La actuación forma parte de las medidas de restauración diseñadas para paliar los efectos que el embalse ha tenido en la cuenca del Ésera. En el mismo se incluyen las localidades de Graus, Campo, La Puebla de Castro, Espluga, Bacamorta, Lacort, Lascorz, Foradada del Toscar, Navarri, Las Colladas y Morillo de Liena.
En su mayoría las actuaciones incluidas en el plan son obras de mejora de abastecimientos, saneamiento y depuración. La inversión prevista es de 33 millones de euros, el 85% aportados por el Fondo de Cohesión, y, según AcuaEbro, están finalizadas todas menos la de Graus.

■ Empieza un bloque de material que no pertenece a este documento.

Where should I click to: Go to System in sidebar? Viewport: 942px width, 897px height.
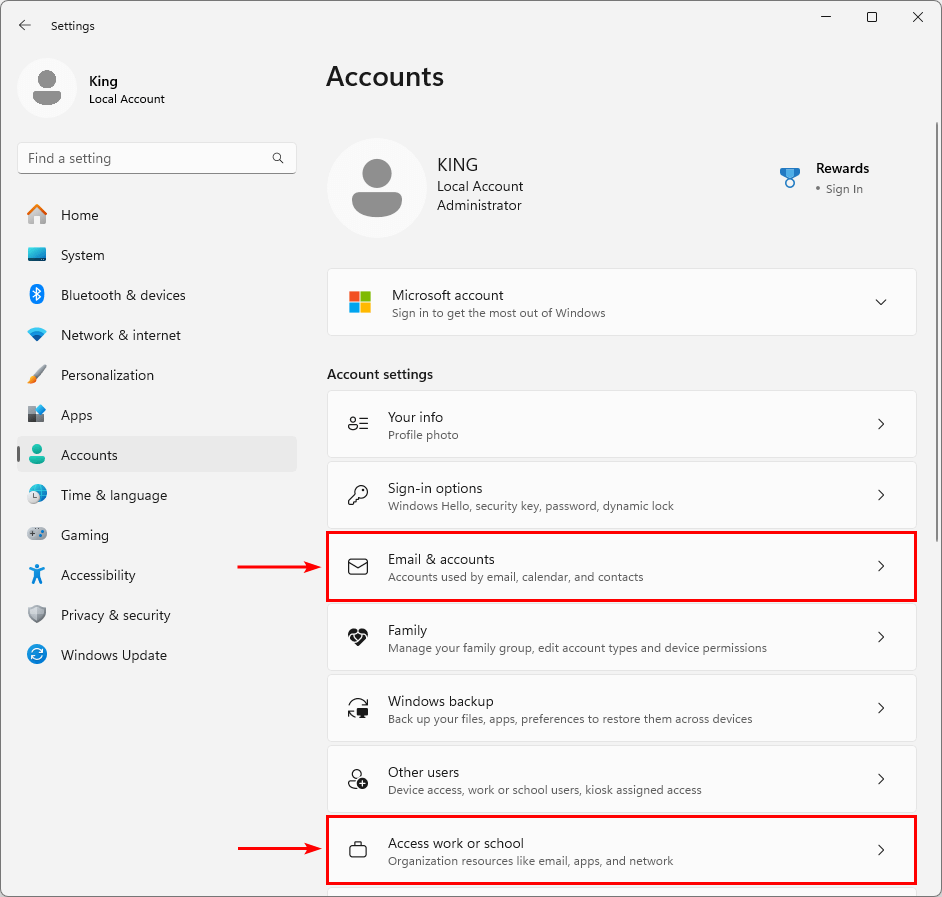coord(82,255)
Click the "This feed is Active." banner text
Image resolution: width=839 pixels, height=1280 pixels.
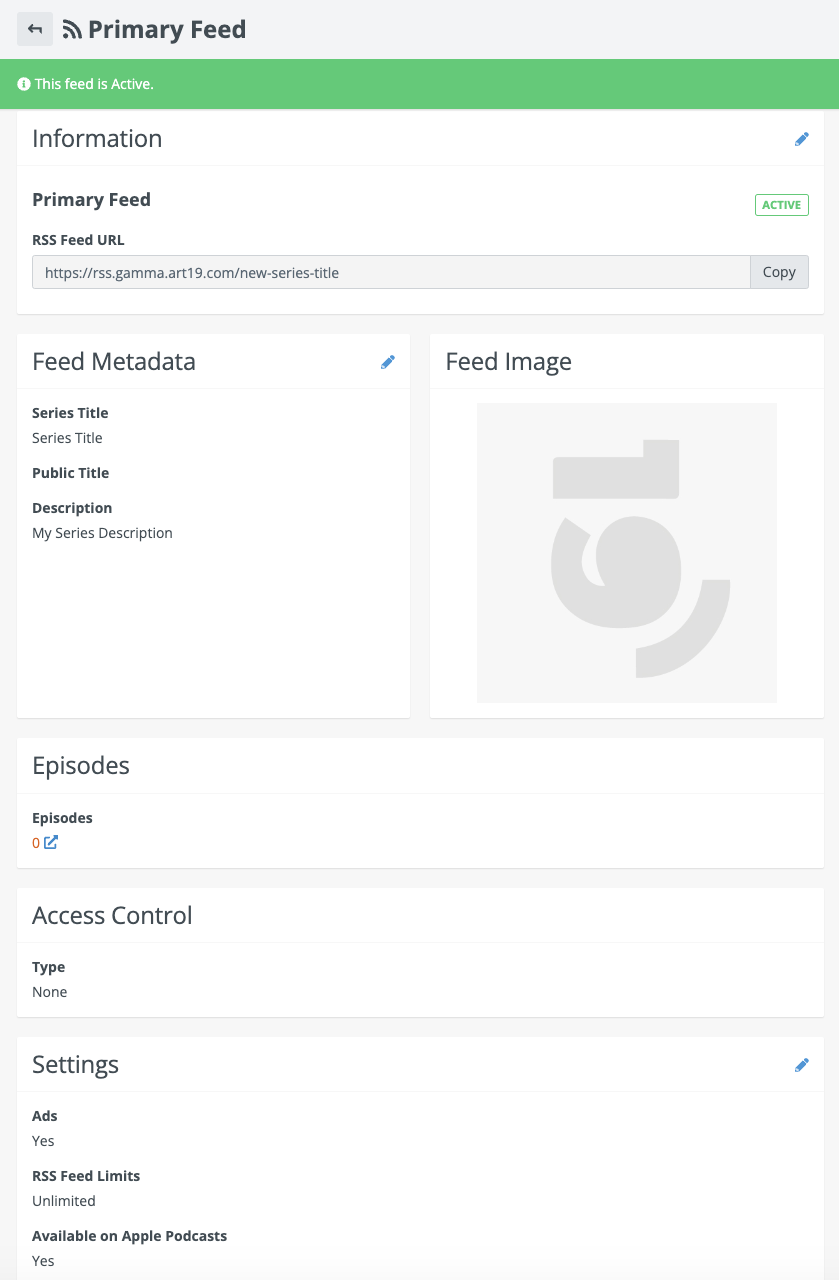pyautogui.click(x=94, y=84)
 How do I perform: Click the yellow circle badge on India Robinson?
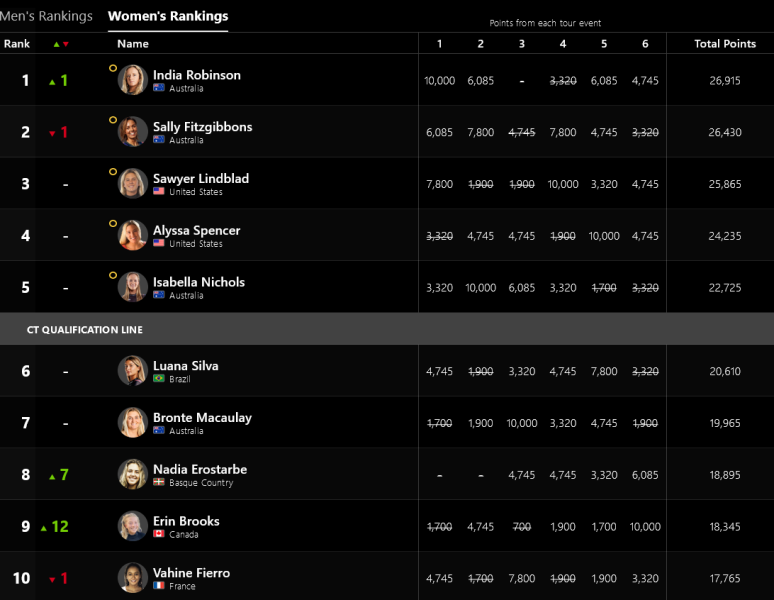point(113,68)
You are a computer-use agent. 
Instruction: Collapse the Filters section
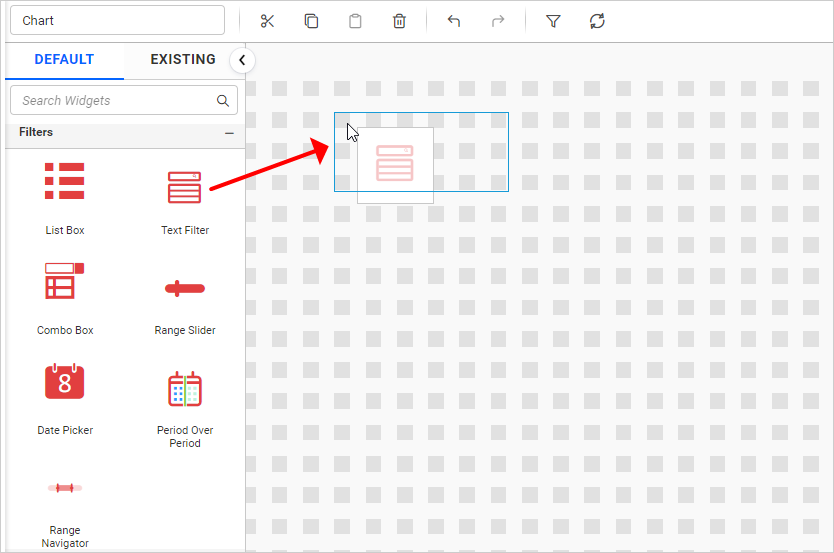(229, 133)
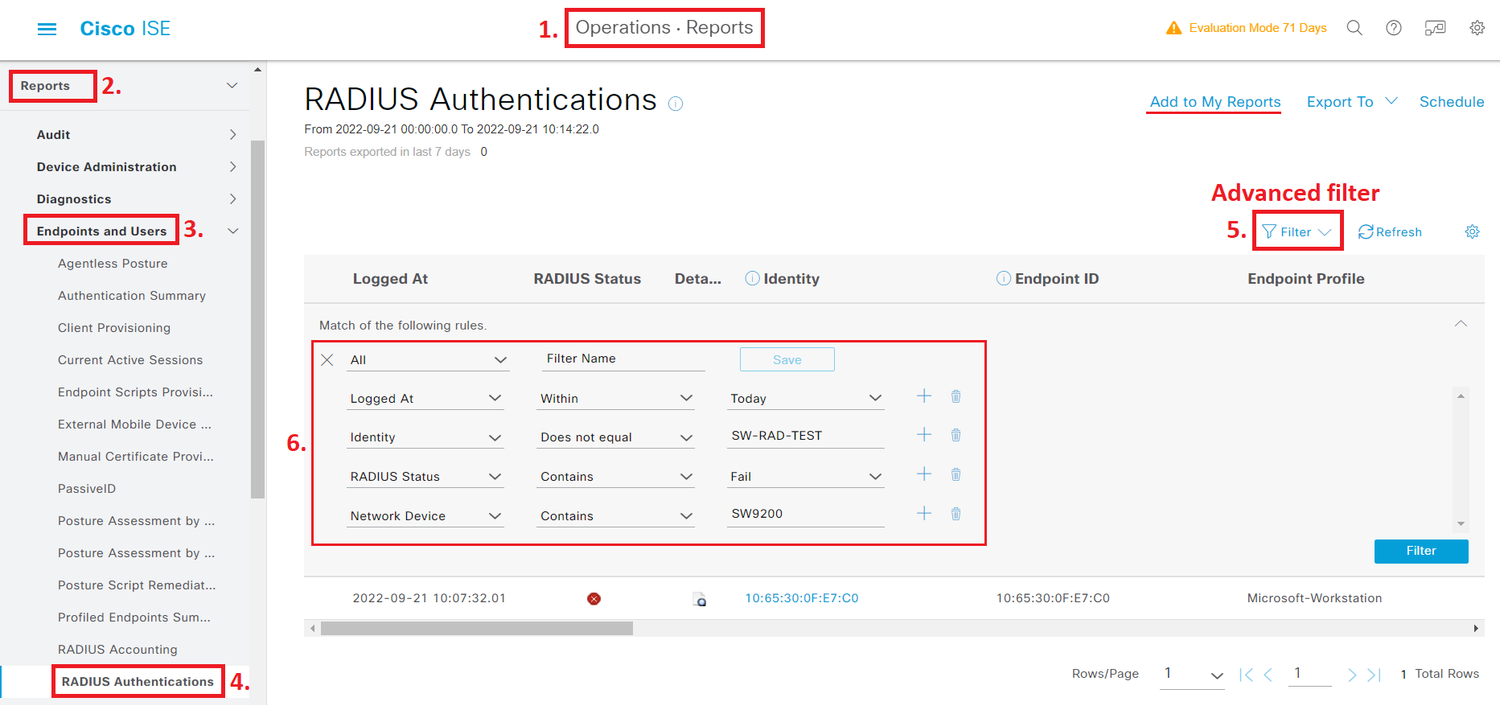Delete the Network Device filter rule
The width and height of the screenshot is (1500, 705).
[955, 513]
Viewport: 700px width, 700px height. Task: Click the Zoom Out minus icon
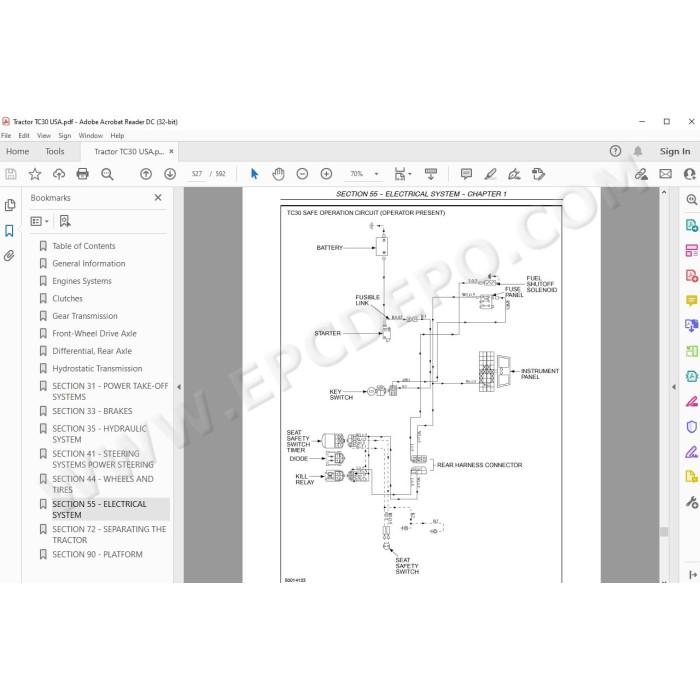pyautogui.click(x=302, y=174)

El proyecto para el embalse de Barasona quiere crear una lámina estable de agua que permitirá incrementar los usos lúdicos y deportivos del pantano. Algo que será posible creando un dique de cola en el mismo, cuya ubicación más idónea parece ser las inmediaciones del actual puente sobre la A-123, en dirección a Benabarre, junto a la confluencia de los ríos Ésera e Isábena.
Esta ubicación queda a menos de un kilómetro del casco urbano de Graus, ya que la idea es que el lago bañe la zona urbana, para que el ayuntamiento pueda crear a su alrededor una gran zona ajardinada y de parques, idónea para usos lúdicos y deportivos.
Según AcuaEbro, la obra, “adecuará medioambientalmente el entorno del embalse, cumpliendo la directiva Marco del Agua para la Mejora de las masas de agua y la corrección de los efectos de las infraestructuras hidráulicas”.